╭─ DOCUMENT
ESG marketing about to face new scrutiny as SEC cracks down on greenwashing
Marketers love talking about ESG, but with regulators starting to examine investment managers’ policies, it’s more crucial than ever that claims align with reality.
ESG (an acronym for environmental, social and governance) investing is reshaping the investment industry, if not the entire world. And now, the U.S. Securities and Exchange Commission (SEC) is looking to reshape ESG.
Marketers are often called on to shape the messages that articulate ESG. What does it mean? Why does it matter? What do we do differently? Given the scope of the SEC’s approach, marketers’ work will be affected.
What’s happening – All eyes on ESG marketing messages
ESG issues such as climate change and diversity are driving everything from political agendas to corporate policies to your neighbours’ investment decisions. As such, many ESG investment products are coming to market.
Following in the footsteps of European regulators, the SEC is scrutinizing investment managers’ ESG claims. The SEC wants to know the standards that managers use to classify their ESG funds. The SEC is focused on the hype – and it wants to know if what marketers are saying is accurate.
Third parties are also reviewing managers’ claims. One recent study found that a number of climate-themed solutions are not living up to Paris Agreement goals for reducing greenhouse gas emissions. While this study was limited and may have had gaps in its analysis, for marketers the point is clear: the messages you take to market will be viewed by many different parties.
What this means for you – Accuracy and authenticity rule
Marketers should be aware of the potential perils when their messages do not align with the investment policy and process. ESG is a broad label. It’s important that regulators do not think marketers are using vagueness to mislead investors.
╰─
╭─ ENTRIES SUPPLIED
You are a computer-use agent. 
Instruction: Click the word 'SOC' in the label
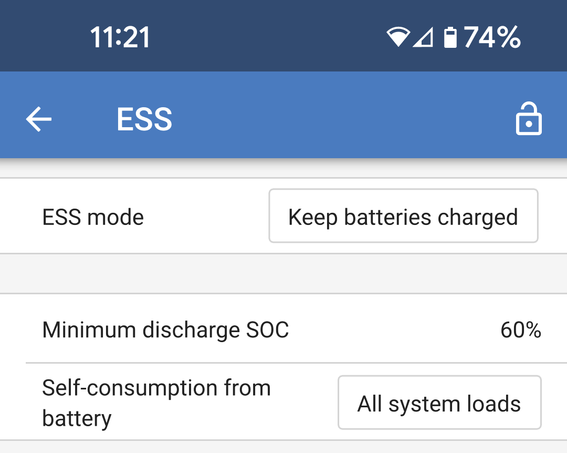267,330
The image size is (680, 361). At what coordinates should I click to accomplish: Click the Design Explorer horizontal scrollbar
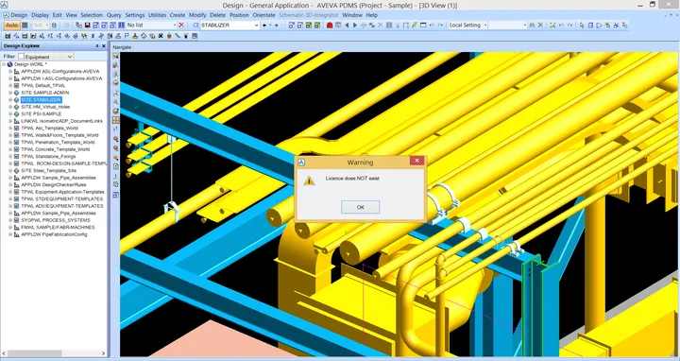(54, 353)
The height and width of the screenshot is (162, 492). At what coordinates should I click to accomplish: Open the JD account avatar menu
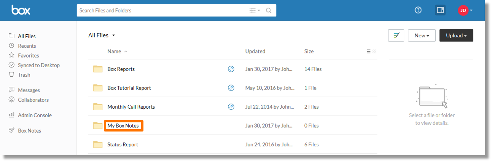[x=465, y=10]
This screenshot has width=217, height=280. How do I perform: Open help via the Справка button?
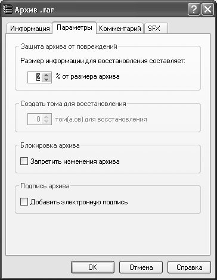pyautogui.click(x=189, y=267)
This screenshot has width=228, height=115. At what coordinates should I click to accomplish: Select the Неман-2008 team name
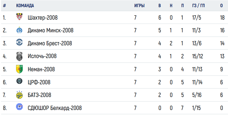pyautogui.click(x=41, y=69)
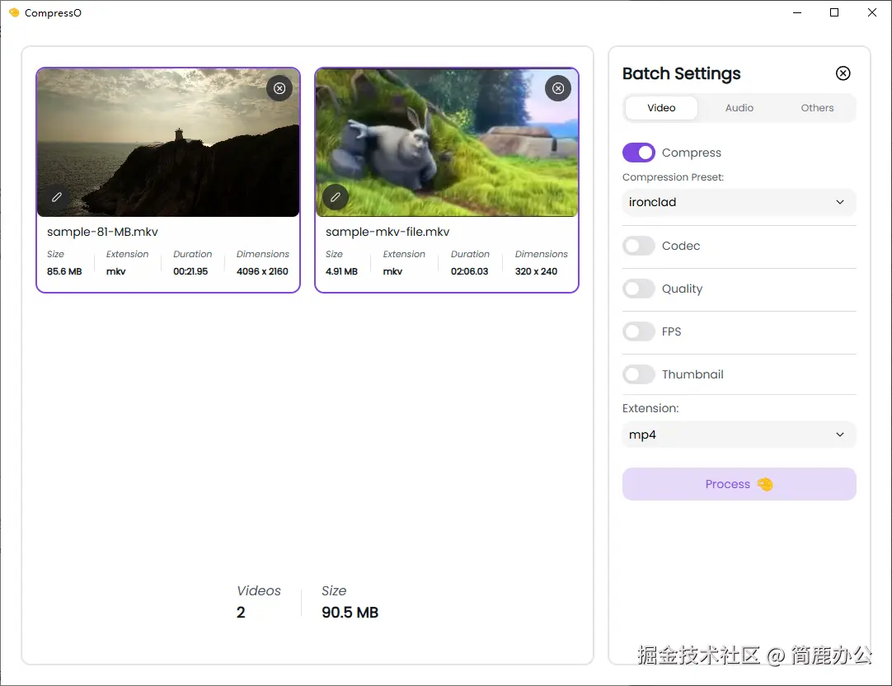Switch to the Others tab

click(816, 107)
╰─
§ **WRITTEN REQUEST**: Resume the article on SEC scrutiny of ESG marketing, starting right after its last sentence. The rows were taken from a different source than the article on ESG marketing.

§ **REPLY**:
Disclosures: Must reflect what’s actually occurring within the strategy. If not, financial and reputational risks may develop.
ESG issues: Make them crystal clear. If your fund is aligned with the Paris Agreement, explain how. If it focuses on governance issues such as diversity on boards, provide details.
The good news is that marketers, and the firms they work for, are staying ahead of change. In fact, they are taking leadership roles. In Canada, a recent Canadian Securities Administrators (CSA) ESG-related roundtable discussed emerging issues in the ESG space. Enhancing ESG-related disclosure was at the top of the panel’s priorities.
In Europe, the Sustainable Finance Disclosure Regulation requires ESG funds to classify themselves according to a specific framework. While this type of requirement may be further down the road for North American funds, it’s time for marketers here to prepare for the future.
Marketers need to work closely with product specialists to build a deep familiarity with ESG investment processes. This collaboration will help identify the data needed to back up their marketing messages.
With those relationships in place and the data in hand, marketers can ensure their messages are accurate and authentic, which will further help their messages resonate in the market.
- SEC Response to Climate and ESG Risks and Opportunities (U.S. SEC)
- Intro to Responsible Investing (RIA Canada)
- New ESG Regulation Out of Europe Redefines Investment Risk (TriplePundit)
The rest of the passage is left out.